Well, then, when did Job sin? At the end of chapter 31. Chapter 31 is written in the style of an official defense in a court during Job's time. He gets carried away in his proclamations of innocence and begins to demand God's answer rather than pleading for it. He even challenges God to indict him. Job drops his humility before God and proclaims that he will march in before God and tell Him what's what. Job 31:35-37 "Oh, that I had one to hear me! (Here is my signature! Let the Almighty answer me!) Oh, that I had the indictment written by my adversary! Surely I would carry it on my shoulder; I would bind it on me as a crown; I would give him an account of all my steps; like a prince I would approach him." When God answers Job in chapters 38-41 it is this defiance of Job that is repeatedly rebuked (38:3, 40:2-3, 7-8). None of Job's other questions, expressions of anguish or disappointment, or confusion are ever mentioned.

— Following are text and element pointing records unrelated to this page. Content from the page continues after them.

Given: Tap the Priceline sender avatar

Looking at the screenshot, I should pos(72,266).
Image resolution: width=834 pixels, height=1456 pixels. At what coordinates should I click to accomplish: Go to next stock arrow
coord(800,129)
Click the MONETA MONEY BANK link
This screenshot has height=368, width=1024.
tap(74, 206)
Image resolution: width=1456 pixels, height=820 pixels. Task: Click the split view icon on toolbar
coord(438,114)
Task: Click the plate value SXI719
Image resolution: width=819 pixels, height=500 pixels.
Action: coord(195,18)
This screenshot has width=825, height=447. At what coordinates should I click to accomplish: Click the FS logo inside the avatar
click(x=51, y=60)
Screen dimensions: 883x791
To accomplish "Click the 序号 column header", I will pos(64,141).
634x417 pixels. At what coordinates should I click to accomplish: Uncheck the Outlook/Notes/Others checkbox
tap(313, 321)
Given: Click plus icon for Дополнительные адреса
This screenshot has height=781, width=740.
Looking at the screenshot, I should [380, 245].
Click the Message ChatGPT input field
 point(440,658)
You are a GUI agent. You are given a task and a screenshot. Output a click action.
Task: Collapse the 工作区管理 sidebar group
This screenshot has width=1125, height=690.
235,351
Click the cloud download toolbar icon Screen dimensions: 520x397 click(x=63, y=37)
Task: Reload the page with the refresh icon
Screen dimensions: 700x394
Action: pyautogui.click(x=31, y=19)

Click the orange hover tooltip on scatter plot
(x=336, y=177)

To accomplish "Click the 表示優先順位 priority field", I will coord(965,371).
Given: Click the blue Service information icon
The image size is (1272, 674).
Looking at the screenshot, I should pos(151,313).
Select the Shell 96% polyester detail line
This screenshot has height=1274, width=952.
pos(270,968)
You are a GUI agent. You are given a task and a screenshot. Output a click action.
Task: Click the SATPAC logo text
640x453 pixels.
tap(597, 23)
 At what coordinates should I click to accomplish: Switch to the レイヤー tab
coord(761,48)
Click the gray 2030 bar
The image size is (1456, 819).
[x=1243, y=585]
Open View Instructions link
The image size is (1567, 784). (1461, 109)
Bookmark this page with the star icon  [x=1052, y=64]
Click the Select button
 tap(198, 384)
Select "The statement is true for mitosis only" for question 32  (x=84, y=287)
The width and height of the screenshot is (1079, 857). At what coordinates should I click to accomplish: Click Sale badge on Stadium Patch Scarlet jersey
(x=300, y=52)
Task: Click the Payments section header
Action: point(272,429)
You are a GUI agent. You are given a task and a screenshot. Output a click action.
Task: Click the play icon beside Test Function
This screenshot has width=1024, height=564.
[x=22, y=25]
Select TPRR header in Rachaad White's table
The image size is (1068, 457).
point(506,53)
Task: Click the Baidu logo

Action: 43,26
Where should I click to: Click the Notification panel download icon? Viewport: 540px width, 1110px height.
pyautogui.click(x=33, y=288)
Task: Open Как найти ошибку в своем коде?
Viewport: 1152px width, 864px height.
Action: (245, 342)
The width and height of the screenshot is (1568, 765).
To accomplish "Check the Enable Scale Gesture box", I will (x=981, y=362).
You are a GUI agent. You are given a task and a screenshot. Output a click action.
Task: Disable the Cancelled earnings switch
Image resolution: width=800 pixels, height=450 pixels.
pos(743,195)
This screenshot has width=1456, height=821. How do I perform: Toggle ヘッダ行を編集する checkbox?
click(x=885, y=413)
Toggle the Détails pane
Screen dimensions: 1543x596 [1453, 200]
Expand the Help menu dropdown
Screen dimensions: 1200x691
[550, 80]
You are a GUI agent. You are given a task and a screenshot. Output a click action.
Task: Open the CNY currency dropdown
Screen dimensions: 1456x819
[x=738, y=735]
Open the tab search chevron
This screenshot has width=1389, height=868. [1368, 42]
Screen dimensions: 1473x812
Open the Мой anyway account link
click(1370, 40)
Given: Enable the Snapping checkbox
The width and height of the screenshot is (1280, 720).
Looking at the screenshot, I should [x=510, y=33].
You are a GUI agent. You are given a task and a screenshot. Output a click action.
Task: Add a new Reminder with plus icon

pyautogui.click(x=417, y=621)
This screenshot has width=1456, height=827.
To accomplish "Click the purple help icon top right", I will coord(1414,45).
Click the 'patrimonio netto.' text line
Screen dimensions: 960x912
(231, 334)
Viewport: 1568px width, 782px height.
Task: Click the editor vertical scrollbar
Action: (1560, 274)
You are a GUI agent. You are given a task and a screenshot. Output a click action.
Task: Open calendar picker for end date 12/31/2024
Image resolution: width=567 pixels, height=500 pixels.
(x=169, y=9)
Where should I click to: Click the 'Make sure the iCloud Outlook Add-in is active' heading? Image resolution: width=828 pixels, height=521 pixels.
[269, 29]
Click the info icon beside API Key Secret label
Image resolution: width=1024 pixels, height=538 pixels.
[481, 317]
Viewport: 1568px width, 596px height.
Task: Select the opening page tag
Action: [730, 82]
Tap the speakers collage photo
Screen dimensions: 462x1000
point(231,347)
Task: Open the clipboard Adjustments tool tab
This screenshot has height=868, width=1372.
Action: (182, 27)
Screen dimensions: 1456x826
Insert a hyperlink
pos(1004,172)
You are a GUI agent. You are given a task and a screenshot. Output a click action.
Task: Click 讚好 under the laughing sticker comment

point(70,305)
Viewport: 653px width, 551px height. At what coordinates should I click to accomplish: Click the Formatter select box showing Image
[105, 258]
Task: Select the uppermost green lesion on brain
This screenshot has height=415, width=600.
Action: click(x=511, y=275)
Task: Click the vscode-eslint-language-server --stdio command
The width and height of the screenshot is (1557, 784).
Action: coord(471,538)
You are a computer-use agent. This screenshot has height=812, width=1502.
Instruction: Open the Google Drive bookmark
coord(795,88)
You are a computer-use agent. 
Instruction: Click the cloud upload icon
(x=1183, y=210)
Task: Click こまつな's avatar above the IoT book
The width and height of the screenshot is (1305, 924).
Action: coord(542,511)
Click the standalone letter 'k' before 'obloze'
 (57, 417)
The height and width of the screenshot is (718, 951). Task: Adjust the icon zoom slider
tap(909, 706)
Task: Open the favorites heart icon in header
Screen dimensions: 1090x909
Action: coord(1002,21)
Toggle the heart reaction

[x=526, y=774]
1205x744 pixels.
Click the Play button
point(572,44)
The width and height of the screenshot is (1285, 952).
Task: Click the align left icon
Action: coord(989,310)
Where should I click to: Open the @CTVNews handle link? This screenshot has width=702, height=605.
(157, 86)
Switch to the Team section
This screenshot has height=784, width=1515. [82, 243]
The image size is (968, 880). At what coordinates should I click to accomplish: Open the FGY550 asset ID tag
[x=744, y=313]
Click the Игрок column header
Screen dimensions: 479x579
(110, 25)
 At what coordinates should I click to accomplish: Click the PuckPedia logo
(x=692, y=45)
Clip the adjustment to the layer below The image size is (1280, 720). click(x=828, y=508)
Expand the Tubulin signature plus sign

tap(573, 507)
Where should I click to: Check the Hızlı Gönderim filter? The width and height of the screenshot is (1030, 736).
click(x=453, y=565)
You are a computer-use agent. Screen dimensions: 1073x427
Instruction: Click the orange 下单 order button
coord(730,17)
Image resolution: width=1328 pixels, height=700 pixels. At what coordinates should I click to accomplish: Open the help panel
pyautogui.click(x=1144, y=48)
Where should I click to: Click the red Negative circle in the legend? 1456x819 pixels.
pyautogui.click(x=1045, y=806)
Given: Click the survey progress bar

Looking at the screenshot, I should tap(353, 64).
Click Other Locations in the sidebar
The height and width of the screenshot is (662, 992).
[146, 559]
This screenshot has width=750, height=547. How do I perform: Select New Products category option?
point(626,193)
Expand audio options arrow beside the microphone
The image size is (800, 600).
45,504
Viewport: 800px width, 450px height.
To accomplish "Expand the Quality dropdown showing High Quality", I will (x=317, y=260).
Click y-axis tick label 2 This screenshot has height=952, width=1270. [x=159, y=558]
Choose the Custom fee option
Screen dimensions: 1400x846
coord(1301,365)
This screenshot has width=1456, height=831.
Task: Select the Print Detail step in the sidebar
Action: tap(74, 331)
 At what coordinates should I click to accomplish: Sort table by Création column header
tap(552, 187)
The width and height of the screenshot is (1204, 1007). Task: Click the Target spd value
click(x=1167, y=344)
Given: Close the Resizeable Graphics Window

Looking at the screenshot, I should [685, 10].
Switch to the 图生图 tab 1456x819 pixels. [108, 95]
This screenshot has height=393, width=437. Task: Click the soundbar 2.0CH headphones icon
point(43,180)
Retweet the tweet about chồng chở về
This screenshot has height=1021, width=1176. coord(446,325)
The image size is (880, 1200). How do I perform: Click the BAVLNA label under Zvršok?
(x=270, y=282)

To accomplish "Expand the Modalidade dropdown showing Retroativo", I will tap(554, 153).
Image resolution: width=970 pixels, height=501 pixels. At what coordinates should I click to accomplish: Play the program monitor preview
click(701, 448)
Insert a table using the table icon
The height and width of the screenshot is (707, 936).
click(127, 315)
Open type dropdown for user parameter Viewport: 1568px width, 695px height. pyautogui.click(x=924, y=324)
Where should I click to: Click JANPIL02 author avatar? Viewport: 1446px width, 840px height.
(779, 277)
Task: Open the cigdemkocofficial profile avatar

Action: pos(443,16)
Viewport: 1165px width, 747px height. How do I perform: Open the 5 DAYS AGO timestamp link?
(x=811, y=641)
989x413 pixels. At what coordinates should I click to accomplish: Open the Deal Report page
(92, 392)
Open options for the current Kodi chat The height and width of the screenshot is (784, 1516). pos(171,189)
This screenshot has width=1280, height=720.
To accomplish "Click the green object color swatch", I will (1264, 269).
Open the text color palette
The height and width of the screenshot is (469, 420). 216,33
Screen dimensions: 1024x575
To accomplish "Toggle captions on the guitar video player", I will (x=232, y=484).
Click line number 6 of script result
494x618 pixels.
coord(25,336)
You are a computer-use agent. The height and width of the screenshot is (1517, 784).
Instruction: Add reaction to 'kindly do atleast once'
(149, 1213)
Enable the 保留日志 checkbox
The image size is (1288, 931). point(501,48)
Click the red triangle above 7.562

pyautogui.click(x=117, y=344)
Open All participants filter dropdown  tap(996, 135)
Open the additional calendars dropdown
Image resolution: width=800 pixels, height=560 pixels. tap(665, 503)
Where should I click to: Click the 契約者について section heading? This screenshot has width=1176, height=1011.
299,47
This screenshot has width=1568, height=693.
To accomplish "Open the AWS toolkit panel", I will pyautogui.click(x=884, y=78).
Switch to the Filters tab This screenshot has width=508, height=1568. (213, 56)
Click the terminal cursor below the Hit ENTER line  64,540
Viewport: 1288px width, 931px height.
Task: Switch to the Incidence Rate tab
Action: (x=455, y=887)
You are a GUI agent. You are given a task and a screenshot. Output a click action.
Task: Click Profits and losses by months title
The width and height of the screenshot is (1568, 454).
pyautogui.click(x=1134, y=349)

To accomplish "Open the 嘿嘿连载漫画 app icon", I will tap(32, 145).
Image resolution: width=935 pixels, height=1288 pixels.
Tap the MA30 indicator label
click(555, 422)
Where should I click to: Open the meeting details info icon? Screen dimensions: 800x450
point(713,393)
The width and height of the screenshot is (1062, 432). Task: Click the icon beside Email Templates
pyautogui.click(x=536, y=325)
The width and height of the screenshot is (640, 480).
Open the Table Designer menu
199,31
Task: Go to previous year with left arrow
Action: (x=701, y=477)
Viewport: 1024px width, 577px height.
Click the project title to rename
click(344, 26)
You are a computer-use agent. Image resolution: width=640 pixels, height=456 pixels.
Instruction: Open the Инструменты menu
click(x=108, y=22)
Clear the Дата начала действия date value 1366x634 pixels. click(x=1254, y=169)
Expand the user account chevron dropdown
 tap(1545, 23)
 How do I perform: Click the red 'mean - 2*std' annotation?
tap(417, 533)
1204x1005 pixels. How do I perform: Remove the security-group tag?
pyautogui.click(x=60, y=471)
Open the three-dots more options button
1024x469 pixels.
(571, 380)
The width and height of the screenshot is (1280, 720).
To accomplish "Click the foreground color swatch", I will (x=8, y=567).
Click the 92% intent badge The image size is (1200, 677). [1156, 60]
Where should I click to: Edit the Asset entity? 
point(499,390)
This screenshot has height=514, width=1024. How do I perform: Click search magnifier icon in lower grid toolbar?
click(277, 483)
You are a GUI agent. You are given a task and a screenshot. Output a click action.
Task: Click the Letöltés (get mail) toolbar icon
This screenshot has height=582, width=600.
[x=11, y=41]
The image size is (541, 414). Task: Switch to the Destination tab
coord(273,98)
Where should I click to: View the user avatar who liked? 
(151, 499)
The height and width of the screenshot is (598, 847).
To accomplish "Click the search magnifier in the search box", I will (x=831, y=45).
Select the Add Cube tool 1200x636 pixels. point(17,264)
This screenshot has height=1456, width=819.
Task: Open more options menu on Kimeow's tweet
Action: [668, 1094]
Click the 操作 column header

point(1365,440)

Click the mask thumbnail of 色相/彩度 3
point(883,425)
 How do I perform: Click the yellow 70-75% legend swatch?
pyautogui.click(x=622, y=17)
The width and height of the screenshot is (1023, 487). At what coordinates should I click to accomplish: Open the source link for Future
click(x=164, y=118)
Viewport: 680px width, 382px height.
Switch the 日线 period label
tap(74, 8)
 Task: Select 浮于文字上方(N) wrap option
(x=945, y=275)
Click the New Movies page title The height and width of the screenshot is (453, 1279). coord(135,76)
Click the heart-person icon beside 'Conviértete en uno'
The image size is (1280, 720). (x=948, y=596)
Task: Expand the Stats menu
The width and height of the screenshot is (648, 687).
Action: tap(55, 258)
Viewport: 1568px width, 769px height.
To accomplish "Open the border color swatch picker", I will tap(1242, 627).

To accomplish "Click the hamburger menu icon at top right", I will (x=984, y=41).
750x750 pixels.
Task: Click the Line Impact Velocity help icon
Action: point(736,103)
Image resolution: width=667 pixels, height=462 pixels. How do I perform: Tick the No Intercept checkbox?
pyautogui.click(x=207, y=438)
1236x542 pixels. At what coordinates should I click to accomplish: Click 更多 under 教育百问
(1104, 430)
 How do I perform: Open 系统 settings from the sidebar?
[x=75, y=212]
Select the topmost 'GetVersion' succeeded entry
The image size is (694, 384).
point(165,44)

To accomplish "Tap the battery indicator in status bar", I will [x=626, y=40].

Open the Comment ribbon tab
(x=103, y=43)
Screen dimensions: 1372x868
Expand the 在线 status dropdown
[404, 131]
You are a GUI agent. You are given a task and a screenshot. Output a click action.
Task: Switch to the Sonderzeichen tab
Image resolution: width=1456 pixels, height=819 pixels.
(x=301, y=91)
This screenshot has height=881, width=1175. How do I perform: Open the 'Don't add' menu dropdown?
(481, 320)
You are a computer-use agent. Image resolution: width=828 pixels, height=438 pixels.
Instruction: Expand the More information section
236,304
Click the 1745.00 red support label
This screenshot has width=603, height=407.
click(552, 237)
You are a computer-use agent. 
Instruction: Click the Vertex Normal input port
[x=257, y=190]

So, when we are hurting it is ok to be afraid, to be confused as to why God is allowing these things to happen, to be disappointed in God's lack of action, to question why, why, why and to take those questions and thoughts to Him. It is not ok to forget our place, to demand action from God and to declare that we know better than He. If we go down that road we might just wind up in the "dust and ashes."